::: Extract

Two DuPont research leaders provided an update on the company’s strategy to develop next-generation biofuels at the third annual World Congress on Industrial Biotechnology and Bioprocessing.

In June, DuPont and BP announced a partnership to develop, produce and market next-generation biofuels, starting with biobutanol. (Earlier post.)

Our strategy is simple and consistent with the mega trends we are seeing globally. We are making new chemicals, such as Bio-PDO [earlier post], and new fuels, such as biobutanol, from agricultural crops. And we are simultaneously developing new ways to convert abundant plant cellulose fibers to biofuels so that even larger volumes of these valuable materials can be produced. Our strategy is designed to deliver the science needed to begin to transform global economies so we are less reliant on oil by enabling the adoption of efficient, high-performance, bio-based technologies.

—John Pierce, DuPont Bio-Based Technologies vice president

DuPont has a three-part strategy for biofuels, according to biofuels research manager William D. Provine. The strategy entails:

  1. Improving existing ethanol production through differentiated agricultural seed products and crop protection chemicals;

  2. Developing and supplying new technologies to allow conversion of cellulose to biofuels; and

  3. Developing and supplying next generation biofuels with improved performance.

Seed & Crop Protection Solutions. DuPont subsidiary Pioneer Hi-Bred International Inc. has selected more than 135 seed hybrids marketed through its IndustrySelect program. The program brings specialized grain traits that improve the efficiency of ethanol production. The seed and crop protection research pipeline includes yield traits in seeds and other products that will further improve ethanol production efficiency.

Integrated Corn-Based BioRefinery (Cellulosic Fuels). DuPont and the US Department of Energy are jointly funding a four-year research program to develop technology to convert corn stover into ethanol. This is consistent with the company’s strategy to develop technologies that can convert energy crops such as grasses, and agricultural byproducts such as straw and corn stalks, into biofuels and biochemicals.

::::::

§ Apply what you read:
(a) Copy the stretch of the DuPont biofuels text from "Integrated Corn-Based BioRefinery" through "biofuels and biochemicals.", swapping "four-year" for "five-year".
(b) According to the DuPont biofuels text, how many seed hybrids has Pioneer Hi-Bred International selected for its IndustrySelect program?
(c) Turn the paragraph of the DuPont biofuels text that begins "Seed & Crop Protection Solutions." into a short list that keeps its main facts.
Rely on the DuPont biofuels text alone.

::: Source data

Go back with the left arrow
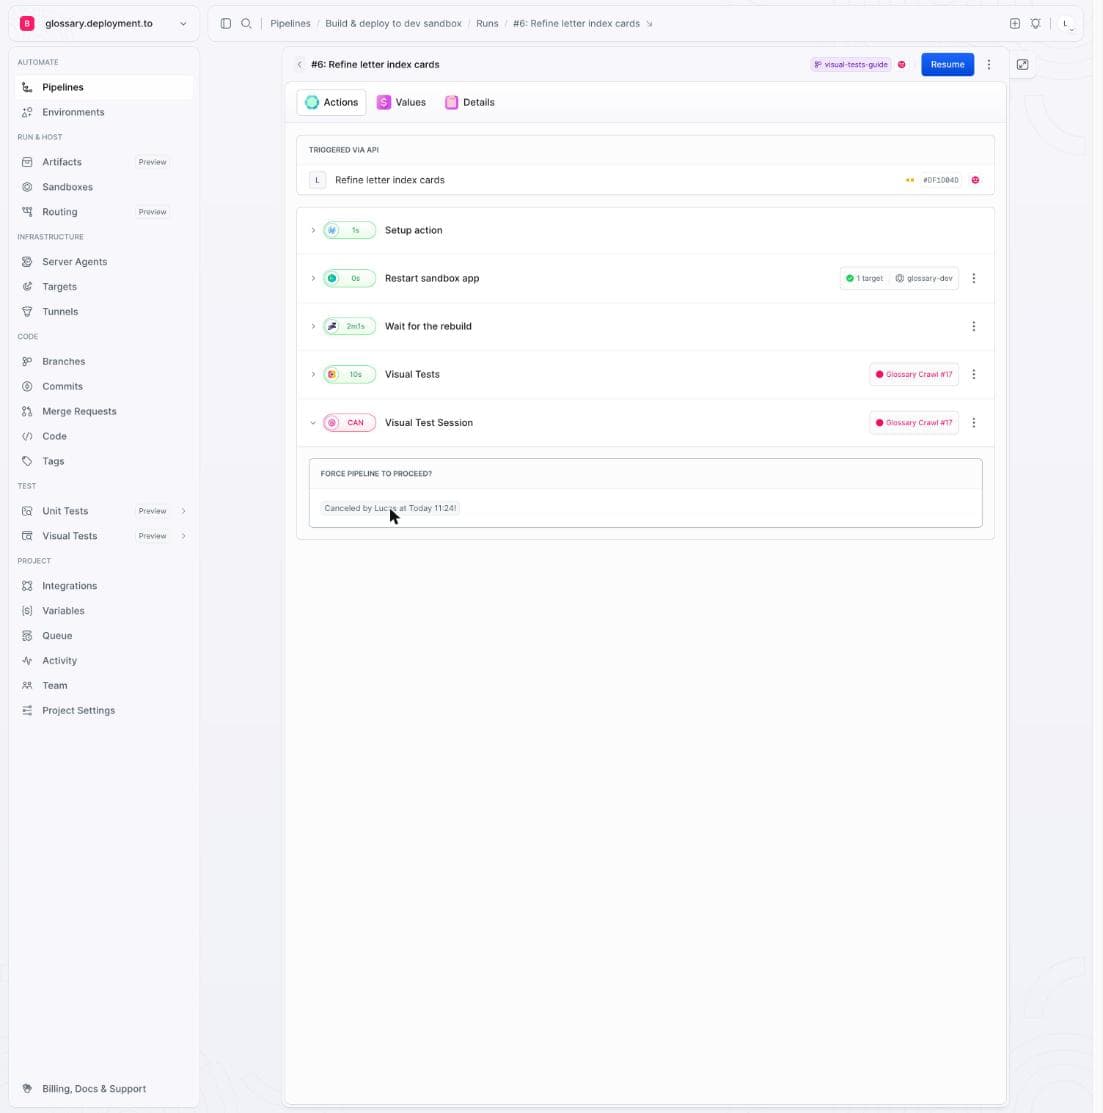Image resolution: width=1103 pixels, height=1113 pixels. click(300, 65)
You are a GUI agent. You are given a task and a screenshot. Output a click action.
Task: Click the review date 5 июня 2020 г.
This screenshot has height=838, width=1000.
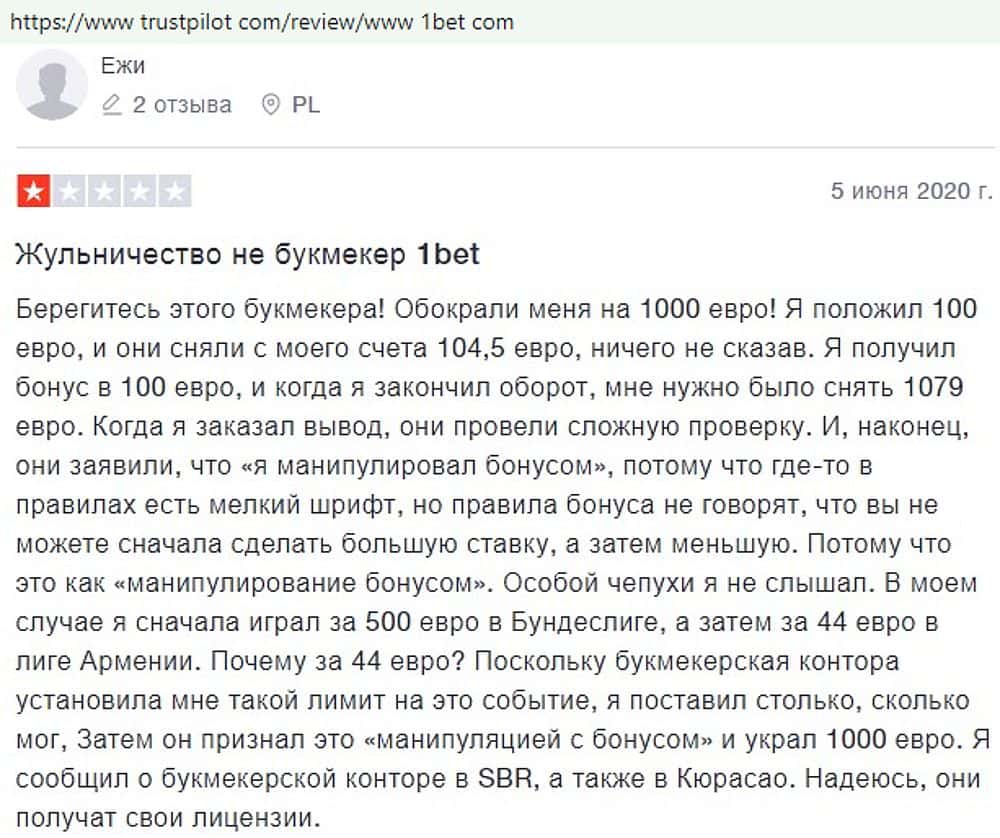(911, 191)
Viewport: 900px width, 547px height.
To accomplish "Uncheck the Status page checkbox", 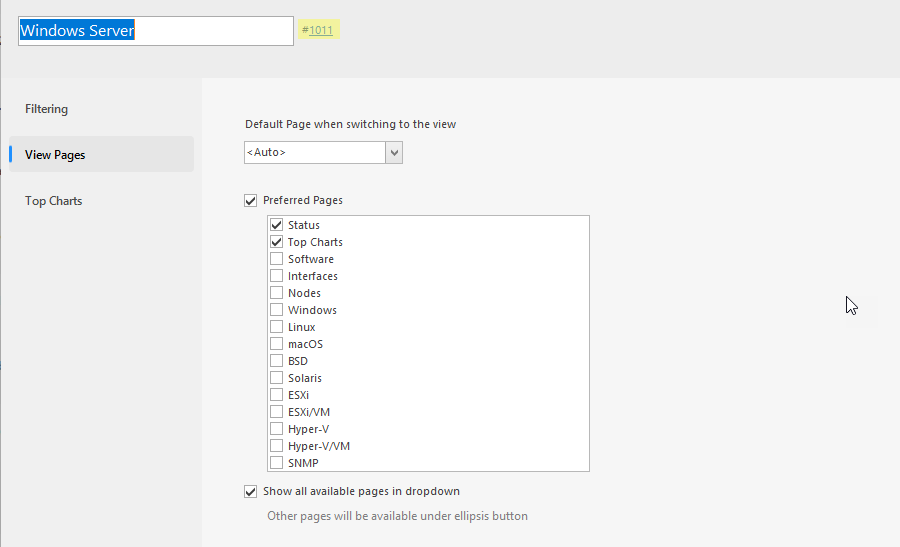I will tap(277, 225).
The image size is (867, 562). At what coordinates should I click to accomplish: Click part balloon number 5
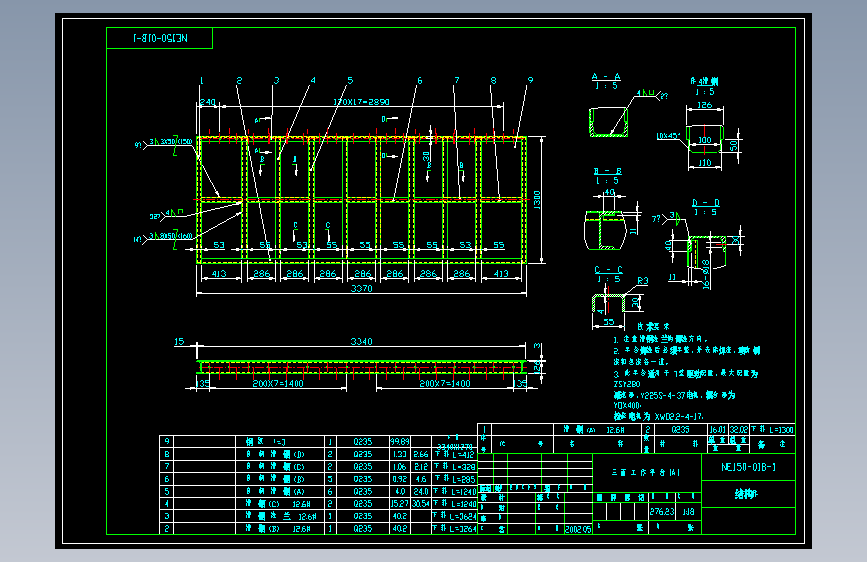click(x=350, y=81)
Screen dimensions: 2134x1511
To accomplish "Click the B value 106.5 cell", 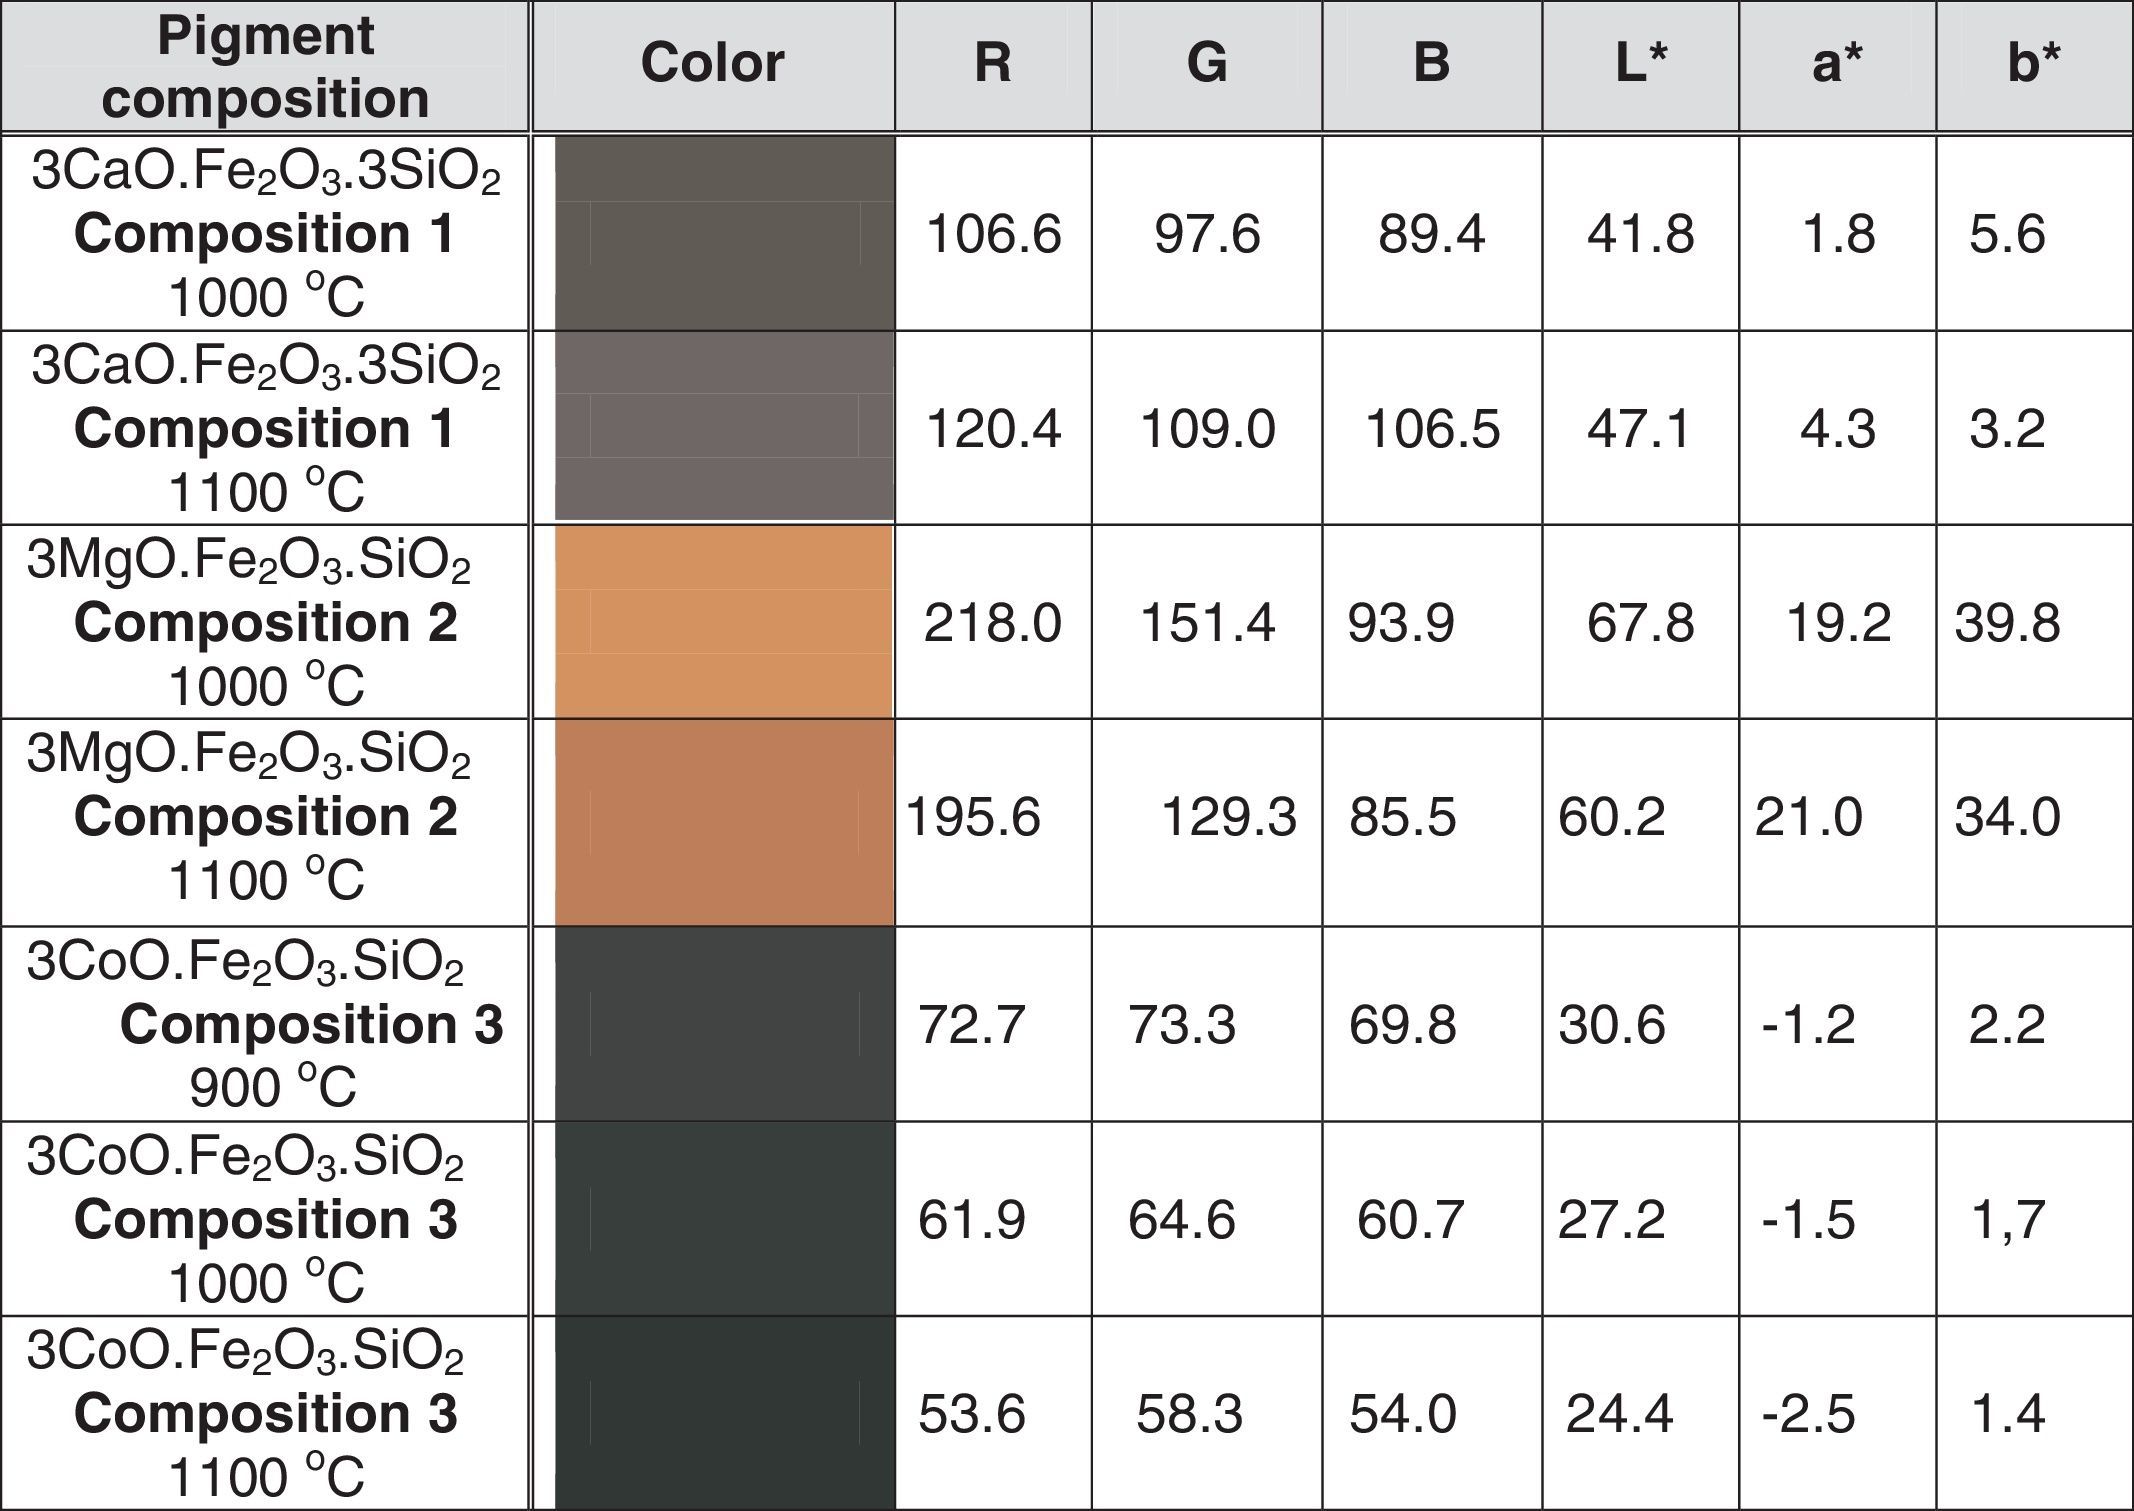I will coord(1432,429).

::::::

§ Solved problems:
(a)
Integrated Corn-Based BioRefinery (Cellulosic Fuels). DuPont and the US Department of Energy are jointly funding a five-year research program to develop technology to convert corn stover into ethanol. This is consistent with the company’s strategy to develop technologies that can convert energy crops such as grasses, and agricultural byproducts such as straw and corn stalks, into biofuels and biochemicals.

(b) More than 135.

(c)
- Pioneer Hi-Bred International Inc., a DuPont subsidiary, has selected more than 135 seed hybrids marketed through its IndustrySelect program.
- The program brings specialized grain traits that make ethanol production more efficient.
- The seed and crop protection research pipeline includes seed yield traits and other products meant to improve ethanol production efficiency further.